1- Türk Silahlı Kuvvetlerinin gözbebeği olarak nitelendirilen Türk Hava Kuvvetleri, bünyesindeki F-16 , F-15, Fantom, KC135-R ve daha bir çok model uçağın tekerleklerini hala Amerikandan ithal etmektedir. Bir F-16 uçağının tekerlekleri hava koşullarınada bağlı olarak iniş ve kalkış sırasında aşırı deformasyona uğrar ve bu da tekerleklerin ömrünün kısa olmasına ve sıklıkla değiştirilmesine sebebiyet verir. Bir F-16 iniş sırasında lastiğine yaklaşık 30 ton basınç uygular. Bu basınca dayanacak lastiklerin üretimi normal lastik üretim fabrikalarında gerçekleşemez. Ülkemizde yanlızca Petlas adındaki bir şirket sadece F-16 savaş uçakları için lastik üretimi yapmaktadır. Diğer uçaklarımınız lastiklerini Amerikadan ithal etmekteyiz. Bu demek oluyorki, olası bir savaş durmunda F-16 uçaklarının 2-3 iniş yaptıktan sonra aşınan lastiklerin Amerikadan temin edilememesi durumunda hava sahamız tamamen korunmasız hale gelecektir. Bir diğer olasılık, karadan bir savunma yapmak istediğimizde ülkemizdeki tekel telekom şirketi olan TürkTelekomun %49'luk hissesinin yabancıların ellerinde bulunması, olası bir taarruz sırasında güvenlik güçlerimizin büyük bir bölümünün irtibatsız kalmasına yol açacaktır...

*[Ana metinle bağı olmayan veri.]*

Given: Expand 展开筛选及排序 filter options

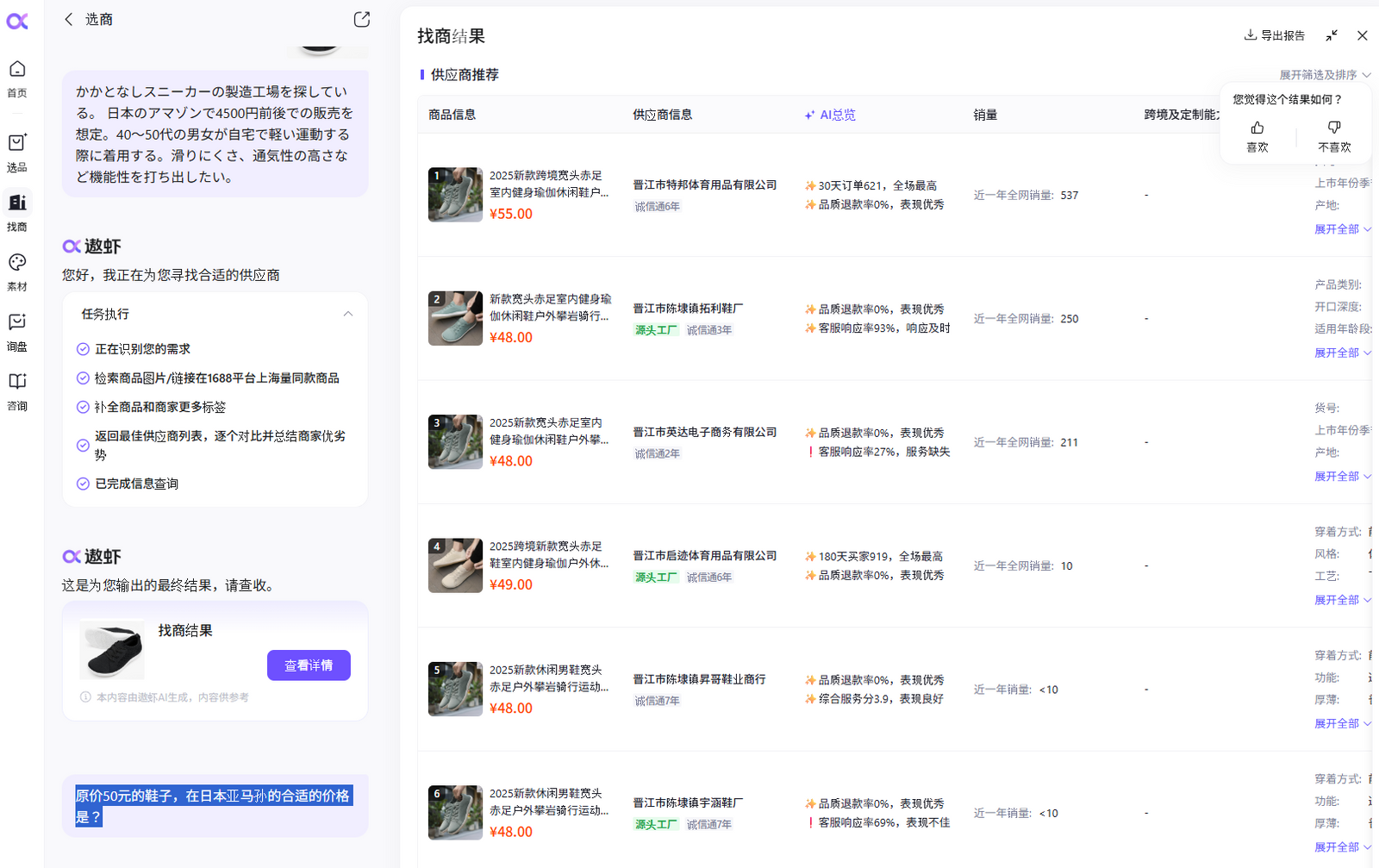Looking at the screenshot, I should pos(1324,75).
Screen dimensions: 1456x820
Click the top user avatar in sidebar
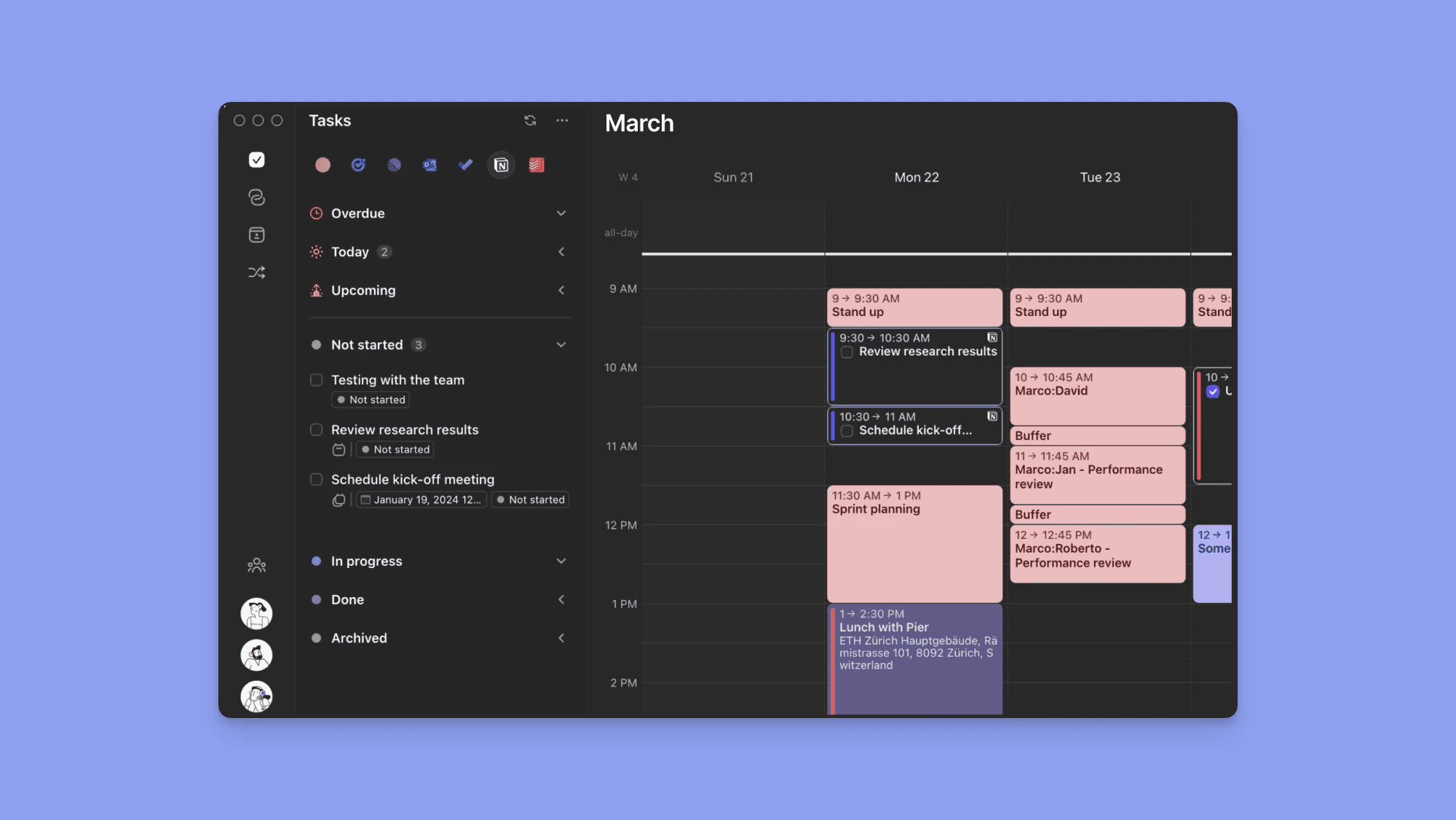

Bunlar savunma sanayi alanındaki dışa bağımlılığımızın birkaç örneği şimdi sıra gelelim ekonomik bağımlılığa..

2- Bu örneği bir makina mühendisi tarafından birebir yaşanmış. Bir pamuk fabrikasında, pamuklara basınç uygulayarak balya haline getiren makinede kullanılan çarklar Almanyadan ithal ediliyormuş. Bu çarkların kullanım süresi 6 ay olarak biliniyormuş ve her biri Almanyadan 12 liraya ithal ediliyormuş. Bir gün bu makinedeki çark kırılmış. O sırada yeni makine mühendisi olarak işe başlayan biri bu çarkları kendisine imal edebileceğini söylemiş. Fabrika sorumluları gerekli malzeme ve ücreti karşılamış. Bu fabrikadaki tüm makine mühendisleri toplanıp bu çarkın ölçülerini açısal hesaplarını ve kalıp çalışmalarını yaptıktan sonra birebir bu çarktan oluşturmayı başarmışlar ve 12 liraya ithal edilen bu çarkları 4 liraya mal etmişler ve 6 aylık ömrü olan bu çarklar yerine kendilerinin geliştirdiği çarklar 2 yıl dayanmış... İşte görüyorsunuz. Avrupa 4 liralık malı bize 12 liraya kakalıyor bununla yetinmiyor aynı malın kullanım süresini düşürecek kalitesiz hammadde kullanarak bunları bize ihraç ediyor.

İstiklalin tamamiyeti ancak istiklal-i mali (ekonomik bağımsızlık) ile mümkündür.. diyen Mustafa Kemal Atatürk'üm bugünleri ne kadar da güzel tanımlıyor değilmi ey halkım '!